### Activity
The line holding "[link] (92, 1082)" and every line after it through the end of the entries below: retype these exactly and nothing more.

### Pixel coordinate grounding data
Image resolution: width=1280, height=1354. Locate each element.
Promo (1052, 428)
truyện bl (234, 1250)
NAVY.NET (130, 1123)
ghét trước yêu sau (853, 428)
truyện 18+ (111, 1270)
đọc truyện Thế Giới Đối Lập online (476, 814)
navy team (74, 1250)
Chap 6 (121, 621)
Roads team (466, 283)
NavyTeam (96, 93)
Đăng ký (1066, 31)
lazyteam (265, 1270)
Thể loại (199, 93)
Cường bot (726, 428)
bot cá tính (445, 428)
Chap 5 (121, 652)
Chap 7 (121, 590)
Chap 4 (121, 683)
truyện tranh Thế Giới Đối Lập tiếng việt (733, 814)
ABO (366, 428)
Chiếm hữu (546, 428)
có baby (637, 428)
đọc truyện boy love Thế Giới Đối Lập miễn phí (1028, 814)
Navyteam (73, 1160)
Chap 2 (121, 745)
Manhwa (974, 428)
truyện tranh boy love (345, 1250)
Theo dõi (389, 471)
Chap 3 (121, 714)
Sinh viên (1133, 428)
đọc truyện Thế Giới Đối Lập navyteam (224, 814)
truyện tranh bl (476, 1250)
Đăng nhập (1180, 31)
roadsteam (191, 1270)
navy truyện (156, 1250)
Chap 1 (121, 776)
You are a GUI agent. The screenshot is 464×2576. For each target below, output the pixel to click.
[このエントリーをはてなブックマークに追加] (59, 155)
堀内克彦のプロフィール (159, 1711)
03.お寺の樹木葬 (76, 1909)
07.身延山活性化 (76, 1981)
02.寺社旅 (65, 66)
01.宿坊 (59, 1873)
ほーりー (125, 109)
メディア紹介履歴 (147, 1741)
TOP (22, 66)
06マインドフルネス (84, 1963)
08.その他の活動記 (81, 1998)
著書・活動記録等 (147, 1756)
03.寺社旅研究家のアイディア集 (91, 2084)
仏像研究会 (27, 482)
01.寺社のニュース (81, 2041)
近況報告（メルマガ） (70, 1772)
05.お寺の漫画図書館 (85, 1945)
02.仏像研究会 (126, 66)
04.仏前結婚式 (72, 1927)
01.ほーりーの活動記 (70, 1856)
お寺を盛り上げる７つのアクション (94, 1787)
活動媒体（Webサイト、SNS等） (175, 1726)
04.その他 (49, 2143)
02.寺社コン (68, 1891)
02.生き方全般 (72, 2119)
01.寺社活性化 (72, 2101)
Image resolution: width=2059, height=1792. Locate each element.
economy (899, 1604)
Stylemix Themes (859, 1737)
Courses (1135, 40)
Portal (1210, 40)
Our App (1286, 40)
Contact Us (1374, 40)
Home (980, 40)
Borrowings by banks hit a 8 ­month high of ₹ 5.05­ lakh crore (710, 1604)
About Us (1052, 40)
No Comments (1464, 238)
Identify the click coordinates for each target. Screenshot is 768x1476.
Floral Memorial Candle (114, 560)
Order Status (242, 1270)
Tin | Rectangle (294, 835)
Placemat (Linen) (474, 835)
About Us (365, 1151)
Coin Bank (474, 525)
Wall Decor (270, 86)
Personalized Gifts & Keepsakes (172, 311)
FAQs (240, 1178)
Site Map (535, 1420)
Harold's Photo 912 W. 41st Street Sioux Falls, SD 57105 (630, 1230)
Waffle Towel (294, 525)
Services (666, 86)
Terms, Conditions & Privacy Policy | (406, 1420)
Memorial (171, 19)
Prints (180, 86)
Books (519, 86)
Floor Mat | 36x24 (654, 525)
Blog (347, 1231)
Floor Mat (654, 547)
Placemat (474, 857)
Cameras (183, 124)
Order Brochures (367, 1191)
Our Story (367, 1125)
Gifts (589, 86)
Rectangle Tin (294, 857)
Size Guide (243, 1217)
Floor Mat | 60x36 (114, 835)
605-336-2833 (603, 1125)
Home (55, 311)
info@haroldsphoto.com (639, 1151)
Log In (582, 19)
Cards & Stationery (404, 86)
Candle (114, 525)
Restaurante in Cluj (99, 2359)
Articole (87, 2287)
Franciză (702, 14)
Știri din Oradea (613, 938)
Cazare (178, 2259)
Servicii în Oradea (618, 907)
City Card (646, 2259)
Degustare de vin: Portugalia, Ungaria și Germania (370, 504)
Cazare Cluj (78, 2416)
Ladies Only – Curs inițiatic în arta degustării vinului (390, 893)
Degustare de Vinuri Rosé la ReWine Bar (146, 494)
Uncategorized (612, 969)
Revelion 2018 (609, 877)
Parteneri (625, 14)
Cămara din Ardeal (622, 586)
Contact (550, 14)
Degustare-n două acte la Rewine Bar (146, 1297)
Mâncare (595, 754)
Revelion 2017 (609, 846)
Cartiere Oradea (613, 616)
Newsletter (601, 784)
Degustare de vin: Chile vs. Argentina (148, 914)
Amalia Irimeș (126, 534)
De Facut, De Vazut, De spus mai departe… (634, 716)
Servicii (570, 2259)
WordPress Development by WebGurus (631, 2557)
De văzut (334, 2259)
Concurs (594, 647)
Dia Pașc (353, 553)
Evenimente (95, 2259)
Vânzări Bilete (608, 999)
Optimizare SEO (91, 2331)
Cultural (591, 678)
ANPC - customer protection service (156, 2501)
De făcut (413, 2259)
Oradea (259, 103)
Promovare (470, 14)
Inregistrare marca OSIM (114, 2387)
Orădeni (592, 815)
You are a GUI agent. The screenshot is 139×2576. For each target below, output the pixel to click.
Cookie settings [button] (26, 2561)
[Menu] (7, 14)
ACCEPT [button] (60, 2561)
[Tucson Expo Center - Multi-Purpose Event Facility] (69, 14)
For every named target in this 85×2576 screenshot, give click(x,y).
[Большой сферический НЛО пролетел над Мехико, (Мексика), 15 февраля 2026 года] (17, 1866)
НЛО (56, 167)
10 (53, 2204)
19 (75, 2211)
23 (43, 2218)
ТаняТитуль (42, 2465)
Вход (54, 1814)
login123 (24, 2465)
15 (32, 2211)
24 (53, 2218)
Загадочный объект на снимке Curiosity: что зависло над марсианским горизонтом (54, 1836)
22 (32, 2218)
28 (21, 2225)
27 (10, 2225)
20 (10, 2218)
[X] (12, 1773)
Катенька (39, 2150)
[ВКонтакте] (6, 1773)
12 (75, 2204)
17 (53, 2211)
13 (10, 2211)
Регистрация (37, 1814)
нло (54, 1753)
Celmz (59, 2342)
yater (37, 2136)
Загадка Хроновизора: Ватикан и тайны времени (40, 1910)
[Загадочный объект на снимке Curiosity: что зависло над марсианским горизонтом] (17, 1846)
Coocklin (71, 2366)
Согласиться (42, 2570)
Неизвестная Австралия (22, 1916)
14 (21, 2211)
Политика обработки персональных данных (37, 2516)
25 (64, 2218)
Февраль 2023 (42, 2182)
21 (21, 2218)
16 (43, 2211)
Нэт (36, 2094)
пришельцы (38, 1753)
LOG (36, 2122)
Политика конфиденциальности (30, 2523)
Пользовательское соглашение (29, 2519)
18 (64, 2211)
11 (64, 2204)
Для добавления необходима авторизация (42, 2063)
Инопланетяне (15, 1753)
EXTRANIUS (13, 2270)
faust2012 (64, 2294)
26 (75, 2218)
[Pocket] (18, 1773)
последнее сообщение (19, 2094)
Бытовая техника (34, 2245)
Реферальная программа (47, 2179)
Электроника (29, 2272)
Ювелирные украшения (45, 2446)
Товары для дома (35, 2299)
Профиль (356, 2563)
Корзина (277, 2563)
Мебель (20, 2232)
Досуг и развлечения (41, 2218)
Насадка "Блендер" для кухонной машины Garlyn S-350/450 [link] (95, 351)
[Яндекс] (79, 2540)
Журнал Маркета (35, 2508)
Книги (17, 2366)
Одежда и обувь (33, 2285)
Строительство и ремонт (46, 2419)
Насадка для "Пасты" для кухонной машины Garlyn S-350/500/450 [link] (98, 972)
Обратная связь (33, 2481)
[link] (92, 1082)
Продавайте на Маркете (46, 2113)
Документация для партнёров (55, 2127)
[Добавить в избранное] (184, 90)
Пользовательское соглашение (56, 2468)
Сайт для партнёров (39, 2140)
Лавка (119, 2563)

### Exercise answer
[link] (92, 1082)
Продавайте на Маркете (46, 2113)
Документация для партнёров (55, 2127)
[Добавить в избранное] (184, 90)
Пользовательское соглашение (56, 2468)
Сайт для партнёров (39, 2140)
Лавка (119, 2563)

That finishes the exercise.